# [TEXT PASSAGE]
# # #
The tests fail with:

STDERR:

  Assertion:

  err == CL_SUCCESS

  Assertion:

  err == CL_SUCCESS

  CL_INVALID_CONTEXT in run on line <line number from test>

or:

STDERR:

  CL_PLATFORM_NOT_FOUND_KHR in main on line <line number from test>

OS: Manjaro x86_64

I also tried the Khronos ICD, reinstalling ocl-icd, to no avail. clinfo does detect pocl properly, though.

Any ideas?

pjaaskel commented 1 year ago

I always use ICD and my tests pass so it shouldn't be completely busted. Maybe your clinfo finds your system (package manager installed) PoCL? Do you force ENABLE_ICD=ON or does it autodetect it successfully (do you have ocl-icd-dev installed)? Perhaps some symbol is missing in libpocl.so (use nm to check) or you have unclean build. Shooting in the dark here.

222464 commented 1 year ago

@pjaaskel I had a version of PoCL installed via the package manager before, but I uninstalled it prior to installing from the repository, since it was running very slowly and I wanted to see if I could tweak some options (didn't get to that yet though).

ENABLE_ICD=On is auto-detected (I do have ocl-icd installed).

I tried building ocl-icd myself as well, no change though.

I tried make clean and deleting the build folder and rebuilding as well.

Keep in mind that it works fine without the ICD, so core PoCL works. It must have something to do with the ICD. Another thing to note is that my AMD ROCM platform is detected and runs fine through the ICD, so it may be on PoCL's end somehow.

I checked the symbols, I wouldn't know which one to look for, but it seems to be correct (and the clCreateContext functions are there).

I have used PoCL on different machines several times in the past, but never had this issue, pretty weird.

pjaaskel commented 1 year ago

Which version of OCL ICD? Is it built against the OpenCL 3.0 headers?
# # #
(Stored rows from a collection)
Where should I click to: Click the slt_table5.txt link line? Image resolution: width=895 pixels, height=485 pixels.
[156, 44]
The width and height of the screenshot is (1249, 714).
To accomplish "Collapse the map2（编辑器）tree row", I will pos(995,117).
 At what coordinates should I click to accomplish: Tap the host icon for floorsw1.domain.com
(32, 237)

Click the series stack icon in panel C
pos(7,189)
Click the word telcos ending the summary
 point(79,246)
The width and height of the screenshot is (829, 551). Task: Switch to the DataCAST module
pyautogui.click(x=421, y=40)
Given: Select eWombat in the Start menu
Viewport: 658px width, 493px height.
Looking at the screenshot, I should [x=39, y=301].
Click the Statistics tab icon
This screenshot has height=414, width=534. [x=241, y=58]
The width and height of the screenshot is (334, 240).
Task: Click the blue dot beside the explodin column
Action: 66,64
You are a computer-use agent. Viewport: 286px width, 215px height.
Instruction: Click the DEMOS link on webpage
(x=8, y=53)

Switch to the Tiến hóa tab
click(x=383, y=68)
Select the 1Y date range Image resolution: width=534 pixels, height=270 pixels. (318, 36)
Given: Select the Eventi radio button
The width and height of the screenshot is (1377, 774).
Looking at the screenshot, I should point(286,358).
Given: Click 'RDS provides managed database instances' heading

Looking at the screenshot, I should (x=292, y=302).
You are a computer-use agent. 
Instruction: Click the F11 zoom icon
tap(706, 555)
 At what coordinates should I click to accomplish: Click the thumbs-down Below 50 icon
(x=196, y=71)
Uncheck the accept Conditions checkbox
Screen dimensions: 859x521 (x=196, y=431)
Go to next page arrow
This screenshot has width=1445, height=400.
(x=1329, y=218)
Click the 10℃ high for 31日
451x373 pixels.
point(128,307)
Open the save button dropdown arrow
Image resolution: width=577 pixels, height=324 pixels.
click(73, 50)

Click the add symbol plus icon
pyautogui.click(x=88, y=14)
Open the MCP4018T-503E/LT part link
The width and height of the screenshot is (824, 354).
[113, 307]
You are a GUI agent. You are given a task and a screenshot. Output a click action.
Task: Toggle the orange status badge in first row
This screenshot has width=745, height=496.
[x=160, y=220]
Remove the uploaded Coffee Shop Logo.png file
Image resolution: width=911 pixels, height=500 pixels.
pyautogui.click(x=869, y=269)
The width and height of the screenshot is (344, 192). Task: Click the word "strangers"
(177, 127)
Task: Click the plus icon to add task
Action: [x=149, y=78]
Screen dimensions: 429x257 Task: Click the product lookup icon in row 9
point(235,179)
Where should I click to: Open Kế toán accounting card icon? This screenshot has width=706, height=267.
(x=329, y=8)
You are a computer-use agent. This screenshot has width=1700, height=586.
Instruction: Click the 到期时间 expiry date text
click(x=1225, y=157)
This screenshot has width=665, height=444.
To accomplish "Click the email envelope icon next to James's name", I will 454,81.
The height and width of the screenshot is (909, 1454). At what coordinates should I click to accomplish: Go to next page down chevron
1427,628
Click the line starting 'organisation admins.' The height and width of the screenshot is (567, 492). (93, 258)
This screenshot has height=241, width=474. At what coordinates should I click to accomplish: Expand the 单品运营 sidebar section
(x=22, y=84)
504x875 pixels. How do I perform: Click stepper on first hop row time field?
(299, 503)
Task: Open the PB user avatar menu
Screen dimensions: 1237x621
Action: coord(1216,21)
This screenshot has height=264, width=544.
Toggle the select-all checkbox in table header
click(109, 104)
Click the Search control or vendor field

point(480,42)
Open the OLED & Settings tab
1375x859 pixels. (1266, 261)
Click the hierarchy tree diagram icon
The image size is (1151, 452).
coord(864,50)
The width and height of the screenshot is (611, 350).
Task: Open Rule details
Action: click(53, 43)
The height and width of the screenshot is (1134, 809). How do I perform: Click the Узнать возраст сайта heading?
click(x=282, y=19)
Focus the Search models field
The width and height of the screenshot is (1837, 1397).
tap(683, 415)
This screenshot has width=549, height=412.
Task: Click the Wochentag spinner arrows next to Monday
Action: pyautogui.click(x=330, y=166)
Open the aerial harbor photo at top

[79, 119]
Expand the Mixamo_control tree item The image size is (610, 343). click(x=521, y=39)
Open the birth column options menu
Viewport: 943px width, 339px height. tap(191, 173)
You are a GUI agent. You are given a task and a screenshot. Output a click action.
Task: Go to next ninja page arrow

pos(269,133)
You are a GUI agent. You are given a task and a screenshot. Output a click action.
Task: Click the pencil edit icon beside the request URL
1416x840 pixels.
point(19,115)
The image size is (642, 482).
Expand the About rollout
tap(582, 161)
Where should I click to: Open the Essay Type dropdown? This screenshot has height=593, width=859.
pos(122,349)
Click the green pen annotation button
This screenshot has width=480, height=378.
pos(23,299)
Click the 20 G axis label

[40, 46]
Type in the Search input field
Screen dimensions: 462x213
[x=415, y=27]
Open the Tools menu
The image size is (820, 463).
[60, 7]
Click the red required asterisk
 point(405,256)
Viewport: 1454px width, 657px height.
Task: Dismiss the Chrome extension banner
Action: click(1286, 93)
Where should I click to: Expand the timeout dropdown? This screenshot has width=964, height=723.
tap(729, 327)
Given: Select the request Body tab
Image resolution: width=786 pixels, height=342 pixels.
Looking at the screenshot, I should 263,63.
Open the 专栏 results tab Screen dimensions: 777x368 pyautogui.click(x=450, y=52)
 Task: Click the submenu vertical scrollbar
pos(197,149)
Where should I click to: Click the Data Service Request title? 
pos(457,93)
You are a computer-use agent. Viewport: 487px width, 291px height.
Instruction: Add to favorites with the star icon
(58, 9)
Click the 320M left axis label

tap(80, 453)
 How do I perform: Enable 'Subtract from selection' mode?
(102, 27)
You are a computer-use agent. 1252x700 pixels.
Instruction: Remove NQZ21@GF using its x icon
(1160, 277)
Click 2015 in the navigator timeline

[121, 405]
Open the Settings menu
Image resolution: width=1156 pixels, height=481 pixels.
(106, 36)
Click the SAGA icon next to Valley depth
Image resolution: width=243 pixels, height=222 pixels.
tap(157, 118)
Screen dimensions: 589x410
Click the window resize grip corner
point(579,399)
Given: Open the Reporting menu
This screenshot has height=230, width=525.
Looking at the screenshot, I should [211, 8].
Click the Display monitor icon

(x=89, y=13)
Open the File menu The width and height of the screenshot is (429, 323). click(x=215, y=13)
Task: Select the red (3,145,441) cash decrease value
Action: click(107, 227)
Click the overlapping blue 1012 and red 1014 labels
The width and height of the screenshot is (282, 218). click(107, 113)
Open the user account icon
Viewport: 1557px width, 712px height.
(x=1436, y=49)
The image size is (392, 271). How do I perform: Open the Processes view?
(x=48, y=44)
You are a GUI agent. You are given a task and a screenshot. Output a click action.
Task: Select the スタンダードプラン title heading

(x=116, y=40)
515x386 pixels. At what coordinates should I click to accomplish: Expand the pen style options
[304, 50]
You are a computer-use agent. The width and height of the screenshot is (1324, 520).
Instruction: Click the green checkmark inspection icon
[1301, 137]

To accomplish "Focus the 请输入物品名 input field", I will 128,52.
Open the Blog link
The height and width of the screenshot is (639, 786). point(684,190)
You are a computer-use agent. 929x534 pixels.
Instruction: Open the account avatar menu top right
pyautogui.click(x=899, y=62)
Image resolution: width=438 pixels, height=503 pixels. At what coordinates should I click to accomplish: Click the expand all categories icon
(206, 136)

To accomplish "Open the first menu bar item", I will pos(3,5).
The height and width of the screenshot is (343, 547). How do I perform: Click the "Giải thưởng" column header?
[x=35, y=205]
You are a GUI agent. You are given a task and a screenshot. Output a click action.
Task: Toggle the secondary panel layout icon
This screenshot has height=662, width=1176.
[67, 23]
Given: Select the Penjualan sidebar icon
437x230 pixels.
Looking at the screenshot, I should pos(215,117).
# # #
# [ACTIVITY]
Transcribe the part of the PoCL issue thread above, starting with "ENABLE_ICD=On is auto-detected" and going on through "rebuilding as well.".

# [SOLUTION FOR THIS TASK]
ENABLE_ICD=On is auto-detected (I do have ocl-icd installed).

I tried building ocl-icd myself as well, no change though.

I tried make clean and deleting the build folder and rebuilding as well.